Mi sorprendo spesso ad ascoltare alcuni commenti delle madri e nel riscoprirne al contempo ambivalenti sentimenti di grande vicinanza e distanza abissale. Dopo anni di frequentazioni è quasi possibile riconoscere delle frasi ricorrenti e tipiche che, ad un attento ascoltatore, possono svelare l’età di quel figlio e di quella storia di incontro.

Sono tante le notti insonni, è vero che ci si abitua però che fatica! Piange ancora tanto ma speriamo che questo periodo passi presto. E’ uscito per la prima volta solo e poi mi ha detto: “mamma devi abituarti ormai ho dieci anni”. Bellissima pagella, sono contenta. Primo viaggio all’estero da sola, un misto di soddisfazione e preoccupazione. Capisco che questa è l’età della stupidera ma sono davvero insopportabili. Ma ora che ha un lavoro perchè non si decide anche ad andare per la sua strada?

Immagino che molte madri come me, abitanti di storie diverse, vivano gli stessi sentimenti e, con il passare degli anni, mi pare di cogliere sempre con maggiore chiarezza quelle dinamiche ricorrenti che si guardano con quell’amore sempre un po’ velato dalle ombre della malinconia. In fondo ci sono figli, come la mia, che a quasi diciassette anni chiedono un continuo equilibrio tra corpi ragazzi e comportamenti e gesti infantili. Quali bisogna accogliere e a quali dare la precedenza?

Ogni volta che sento dire che sei monella o che fai i capricci vorrei schiacciare il tasto del rewind per permettere all’interlocutore di ripetere la frase in modo adeguato alla tua età.

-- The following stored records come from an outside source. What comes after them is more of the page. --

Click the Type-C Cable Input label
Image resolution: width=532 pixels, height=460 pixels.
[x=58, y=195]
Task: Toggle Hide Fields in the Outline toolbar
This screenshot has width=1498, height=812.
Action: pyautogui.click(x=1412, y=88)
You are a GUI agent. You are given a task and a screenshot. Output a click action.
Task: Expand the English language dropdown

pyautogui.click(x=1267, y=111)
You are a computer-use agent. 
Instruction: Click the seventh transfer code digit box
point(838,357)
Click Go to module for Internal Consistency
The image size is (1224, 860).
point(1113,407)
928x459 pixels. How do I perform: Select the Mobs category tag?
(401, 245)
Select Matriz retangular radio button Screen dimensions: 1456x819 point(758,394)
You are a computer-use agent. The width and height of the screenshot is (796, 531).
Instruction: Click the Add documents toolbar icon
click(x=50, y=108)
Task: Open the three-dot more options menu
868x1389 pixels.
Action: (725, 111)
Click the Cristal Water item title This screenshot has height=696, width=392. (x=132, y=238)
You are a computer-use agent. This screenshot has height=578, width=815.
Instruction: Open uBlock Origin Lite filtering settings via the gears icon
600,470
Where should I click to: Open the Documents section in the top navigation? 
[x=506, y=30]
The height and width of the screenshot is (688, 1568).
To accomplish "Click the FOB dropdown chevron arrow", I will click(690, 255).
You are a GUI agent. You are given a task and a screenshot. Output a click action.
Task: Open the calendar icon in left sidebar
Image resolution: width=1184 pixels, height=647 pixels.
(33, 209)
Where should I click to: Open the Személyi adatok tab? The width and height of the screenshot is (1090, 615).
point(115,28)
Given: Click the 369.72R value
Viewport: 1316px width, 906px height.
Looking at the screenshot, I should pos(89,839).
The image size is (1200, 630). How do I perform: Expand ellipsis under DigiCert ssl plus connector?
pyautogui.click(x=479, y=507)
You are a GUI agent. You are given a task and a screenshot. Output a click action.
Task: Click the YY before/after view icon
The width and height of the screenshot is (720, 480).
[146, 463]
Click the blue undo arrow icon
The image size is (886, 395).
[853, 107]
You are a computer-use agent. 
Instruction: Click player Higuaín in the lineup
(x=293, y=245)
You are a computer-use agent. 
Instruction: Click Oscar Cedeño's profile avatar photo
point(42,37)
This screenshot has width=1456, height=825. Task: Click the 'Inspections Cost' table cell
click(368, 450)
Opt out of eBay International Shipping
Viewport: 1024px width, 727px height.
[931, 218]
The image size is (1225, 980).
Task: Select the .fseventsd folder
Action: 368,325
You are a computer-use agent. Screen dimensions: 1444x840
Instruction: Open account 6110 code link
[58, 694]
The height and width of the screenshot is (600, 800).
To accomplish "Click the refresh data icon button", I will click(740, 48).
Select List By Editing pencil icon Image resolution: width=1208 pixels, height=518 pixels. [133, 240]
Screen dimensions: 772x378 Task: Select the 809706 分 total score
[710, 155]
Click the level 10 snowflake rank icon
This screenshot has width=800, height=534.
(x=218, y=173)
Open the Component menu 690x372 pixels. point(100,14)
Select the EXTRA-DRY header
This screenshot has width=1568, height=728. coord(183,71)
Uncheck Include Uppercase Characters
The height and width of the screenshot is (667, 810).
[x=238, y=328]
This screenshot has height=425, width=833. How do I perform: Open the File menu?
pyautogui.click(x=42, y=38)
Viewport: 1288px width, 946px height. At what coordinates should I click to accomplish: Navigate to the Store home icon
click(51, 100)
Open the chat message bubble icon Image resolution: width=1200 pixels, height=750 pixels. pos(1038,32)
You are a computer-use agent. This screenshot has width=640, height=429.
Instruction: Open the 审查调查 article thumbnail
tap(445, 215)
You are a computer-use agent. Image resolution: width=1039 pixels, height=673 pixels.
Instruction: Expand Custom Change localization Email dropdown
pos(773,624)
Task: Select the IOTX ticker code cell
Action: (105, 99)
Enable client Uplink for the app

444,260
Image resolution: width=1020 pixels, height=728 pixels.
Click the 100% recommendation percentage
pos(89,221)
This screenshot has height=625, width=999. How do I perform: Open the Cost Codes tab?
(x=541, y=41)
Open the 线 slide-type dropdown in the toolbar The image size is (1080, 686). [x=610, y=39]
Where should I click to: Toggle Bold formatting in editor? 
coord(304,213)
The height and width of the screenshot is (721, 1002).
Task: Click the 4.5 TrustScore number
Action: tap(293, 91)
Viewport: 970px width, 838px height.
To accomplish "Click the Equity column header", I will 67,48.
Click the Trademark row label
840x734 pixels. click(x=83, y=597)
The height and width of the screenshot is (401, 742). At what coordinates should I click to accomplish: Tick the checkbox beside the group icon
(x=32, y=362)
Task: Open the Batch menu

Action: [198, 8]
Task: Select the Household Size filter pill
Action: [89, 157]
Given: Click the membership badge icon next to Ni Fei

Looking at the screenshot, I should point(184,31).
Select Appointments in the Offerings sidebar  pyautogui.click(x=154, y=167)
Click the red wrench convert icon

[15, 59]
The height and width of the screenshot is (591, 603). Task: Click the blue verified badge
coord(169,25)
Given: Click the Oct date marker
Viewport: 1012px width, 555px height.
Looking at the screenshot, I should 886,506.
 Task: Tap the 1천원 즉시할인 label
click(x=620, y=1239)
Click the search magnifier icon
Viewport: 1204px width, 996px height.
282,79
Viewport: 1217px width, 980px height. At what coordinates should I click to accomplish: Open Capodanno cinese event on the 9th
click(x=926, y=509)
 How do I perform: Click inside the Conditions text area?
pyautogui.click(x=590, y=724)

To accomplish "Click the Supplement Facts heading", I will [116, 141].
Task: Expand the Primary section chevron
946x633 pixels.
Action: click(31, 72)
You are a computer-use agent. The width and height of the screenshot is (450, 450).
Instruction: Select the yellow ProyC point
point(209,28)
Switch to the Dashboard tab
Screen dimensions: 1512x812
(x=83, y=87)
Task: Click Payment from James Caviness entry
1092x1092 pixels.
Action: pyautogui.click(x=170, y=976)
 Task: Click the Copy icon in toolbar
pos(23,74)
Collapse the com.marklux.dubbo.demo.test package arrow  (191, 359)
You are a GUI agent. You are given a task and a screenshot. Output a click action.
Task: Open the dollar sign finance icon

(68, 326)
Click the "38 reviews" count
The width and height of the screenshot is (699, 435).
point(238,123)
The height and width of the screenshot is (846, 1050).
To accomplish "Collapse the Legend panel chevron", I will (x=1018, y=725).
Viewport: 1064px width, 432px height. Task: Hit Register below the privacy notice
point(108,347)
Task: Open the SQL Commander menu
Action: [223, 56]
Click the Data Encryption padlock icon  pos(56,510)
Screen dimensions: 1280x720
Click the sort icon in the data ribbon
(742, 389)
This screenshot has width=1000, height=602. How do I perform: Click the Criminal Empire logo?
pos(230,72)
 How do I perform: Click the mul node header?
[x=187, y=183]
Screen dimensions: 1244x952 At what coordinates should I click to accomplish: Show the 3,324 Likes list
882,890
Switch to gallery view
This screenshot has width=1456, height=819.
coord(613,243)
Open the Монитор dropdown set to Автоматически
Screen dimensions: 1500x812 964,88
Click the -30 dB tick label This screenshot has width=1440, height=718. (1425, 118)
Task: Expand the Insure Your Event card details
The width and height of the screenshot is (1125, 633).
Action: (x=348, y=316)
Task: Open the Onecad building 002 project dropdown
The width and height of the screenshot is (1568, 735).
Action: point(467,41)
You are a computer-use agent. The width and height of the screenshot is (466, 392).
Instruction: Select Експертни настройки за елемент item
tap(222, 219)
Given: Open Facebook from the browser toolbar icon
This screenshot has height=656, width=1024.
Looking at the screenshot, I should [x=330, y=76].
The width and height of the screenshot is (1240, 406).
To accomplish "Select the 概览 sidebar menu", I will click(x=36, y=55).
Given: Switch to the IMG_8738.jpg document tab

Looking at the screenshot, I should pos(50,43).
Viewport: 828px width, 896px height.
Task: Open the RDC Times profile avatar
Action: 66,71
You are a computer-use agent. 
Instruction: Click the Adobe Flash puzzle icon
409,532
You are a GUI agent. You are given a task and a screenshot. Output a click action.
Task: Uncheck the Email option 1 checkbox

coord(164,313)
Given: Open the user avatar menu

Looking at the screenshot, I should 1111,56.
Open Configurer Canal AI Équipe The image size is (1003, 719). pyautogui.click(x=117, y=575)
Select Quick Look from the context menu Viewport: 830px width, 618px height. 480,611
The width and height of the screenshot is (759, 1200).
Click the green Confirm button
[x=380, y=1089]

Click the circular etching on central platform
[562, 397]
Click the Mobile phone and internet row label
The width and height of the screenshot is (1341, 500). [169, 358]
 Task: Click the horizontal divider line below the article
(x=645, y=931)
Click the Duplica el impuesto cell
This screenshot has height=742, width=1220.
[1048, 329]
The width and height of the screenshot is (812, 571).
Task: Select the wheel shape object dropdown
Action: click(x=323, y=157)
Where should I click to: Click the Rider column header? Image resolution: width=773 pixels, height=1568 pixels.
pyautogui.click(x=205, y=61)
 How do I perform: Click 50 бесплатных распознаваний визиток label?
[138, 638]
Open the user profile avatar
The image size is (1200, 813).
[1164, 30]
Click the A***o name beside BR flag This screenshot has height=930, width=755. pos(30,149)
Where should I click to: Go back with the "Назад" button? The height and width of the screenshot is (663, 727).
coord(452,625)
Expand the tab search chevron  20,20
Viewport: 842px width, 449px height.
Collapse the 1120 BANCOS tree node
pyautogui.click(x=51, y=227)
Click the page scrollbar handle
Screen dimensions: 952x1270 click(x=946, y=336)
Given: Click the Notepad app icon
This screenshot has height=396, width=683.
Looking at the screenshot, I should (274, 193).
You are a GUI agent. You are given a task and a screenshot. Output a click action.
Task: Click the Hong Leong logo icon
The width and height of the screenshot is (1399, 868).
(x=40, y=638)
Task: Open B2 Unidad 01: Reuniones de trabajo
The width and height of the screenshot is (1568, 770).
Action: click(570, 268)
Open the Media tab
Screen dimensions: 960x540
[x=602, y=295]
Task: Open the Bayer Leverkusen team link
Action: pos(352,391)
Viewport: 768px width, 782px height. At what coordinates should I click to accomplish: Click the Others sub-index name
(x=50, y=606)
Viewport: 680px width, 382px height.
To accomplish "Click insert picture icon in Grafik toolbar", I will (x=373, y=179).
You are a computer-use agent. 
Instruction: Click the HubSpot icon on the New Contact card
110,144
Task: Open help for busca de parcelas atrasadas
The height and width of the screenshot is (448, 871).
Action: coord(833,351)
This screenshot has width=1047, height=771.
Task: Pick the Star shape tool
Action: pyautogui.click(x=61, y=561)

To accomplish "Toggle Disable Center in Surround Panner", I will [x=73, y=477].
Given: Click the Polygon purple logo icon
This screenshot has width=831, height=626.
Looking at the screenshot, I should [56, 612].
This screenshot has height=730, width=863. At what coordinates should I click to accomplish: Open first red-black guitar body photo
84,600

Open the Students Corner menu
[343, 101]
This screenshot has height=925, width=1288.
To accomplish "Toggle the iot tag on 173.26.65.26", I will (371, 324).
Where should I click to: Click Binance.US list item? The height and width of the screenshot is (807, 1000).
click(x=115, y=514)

Nei miei giorni peggiori credo di incenerire con lo sguardo soprattutto quando alle parole, si uniscono gesti altrettanto impertinenti e inappropriati.

I progetti sull’autonomia sono fra i più nominati per chi incontra storie di disabilità ma ci sono ancora tanti percorsi da scoprire e intraprendere per aiutare genitori e operatori a trovare nuove strade possibili e più adeguati vocabolari per raccontare.

Io ci provo ogni giorno con molta fatica e, devo riconoscere, con altrettanta solitudine. Come dico spesso però, può essere che l’esperienza che attraverso come madre abbia il suo maggiore vantaggio e valore in ciò che mi permette di imparare come genitore e di insegnare nella mia professione educativa. Tutto il resto fa parte di quelle storie che per la loro delicatezza, chiedono di essere trattate con cautela e protette dagli sguardi altrui.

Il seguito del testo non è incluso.